A mercury delay line is a tube filled with mercury, with a piezo-electric crystal at each end. Piezo-electric crystals, such as quartz, have the special property that they expand or contract when the electrical voltage across the crystal faces is changed. Conversley, they generate a change in electrical voltage when they are deformed. So when a series of electrical pulses representing binary data is applied to the transmitting crystal at one end of the mercury tube, it is transformed into corresponding mechanical pressure waves. The waves travel through the mercury until they hit the receiving crystal at the far end of the tube, where the crystal transforms the mechanical vibrations back into the original electrical pulses.
Mercury delay lines had been developed for data storage in radar applications. Although far from ideal, they were an available form of computer memory around which a computer could be designed. Computers using mercury delay lines included the ACE computer developed at the National Physical Laboratory, Teddington, and its successor, the English Electric DEUCE.
A good deal of information about DEUCE (manuals, operating instructions, program and subroutine codes and so on) is available on the Web and you can find links to it here.
Nickel delay lines take the form of a nickel wire. Pulses of current representing bits of data are passed through a coil surrounding one end of the wire. They set up pulses of mechanical stress due to the 'magnetostrictive' effect. A receiving coil at the other end of the wire is used to convert these pressure waves back into electrical pulses. The Elliott 400 series, including the 401, 402, 403 used nickel delay lines. Much later, in 1966, the Olivetti Programma 101 desk top calculator also used nickel delay lines.  Bendix G-15, side door fully open  Bendix G-15, side door fully open
The magnetic drum is a more familiar technology, comparable with modern magnetic discs. It consisted of a non-magnetic cylinder coated with a magnetic material, and an array of read/write heads to provide a set of parallel tracks of data round the circumference of the cylinder as it rotated. Drums had the same program optimisation problem as delay lines.

Actions to take
(a) Reproduce the passage on early computer memory from "Mercury delay lines had" up to and including "to it here.".
(b) According to the passage on early computer memory, which desk top calculator used nickel delay lines in 1966?
The data that follows is unrelated to the passage on early computer memory.

Supplied data

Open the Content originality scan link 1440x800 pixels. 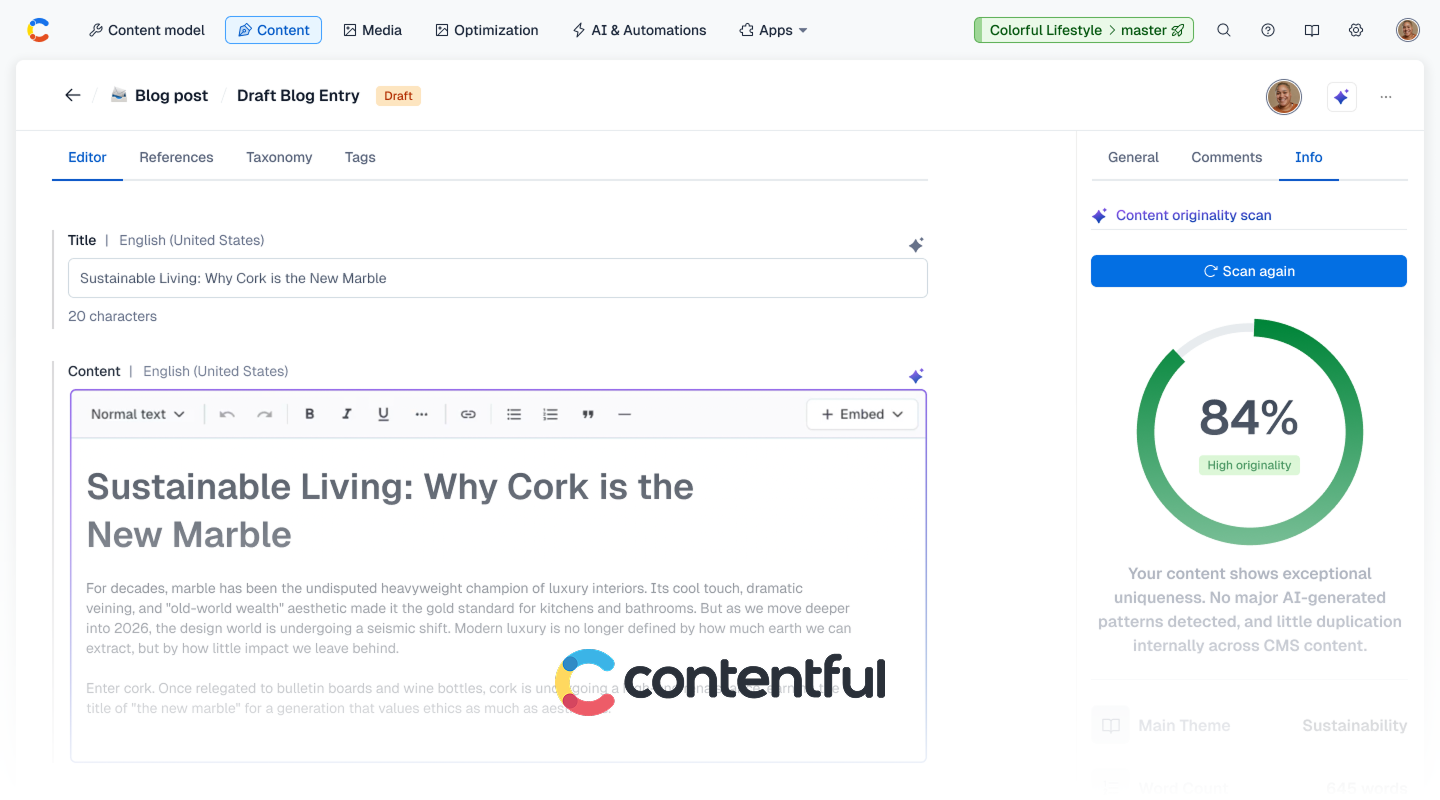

Results for the exercise
(a)
Mercury delay lines had been developed for data storage in radar applications. Although far from ideal, they were an available form of computer memory around which a computer could be designed. Computers using mercury delay lines included the ACE computer developed at the National Physical Laboratory, Teddington, and its successor, the English Electric DEUCE.
A good deal of information about DEUCE (manuals, operating instructions, program and subroutine codes and so on) is available on the Web and you can find links to it here.

(b) The Olivetti Programma 101.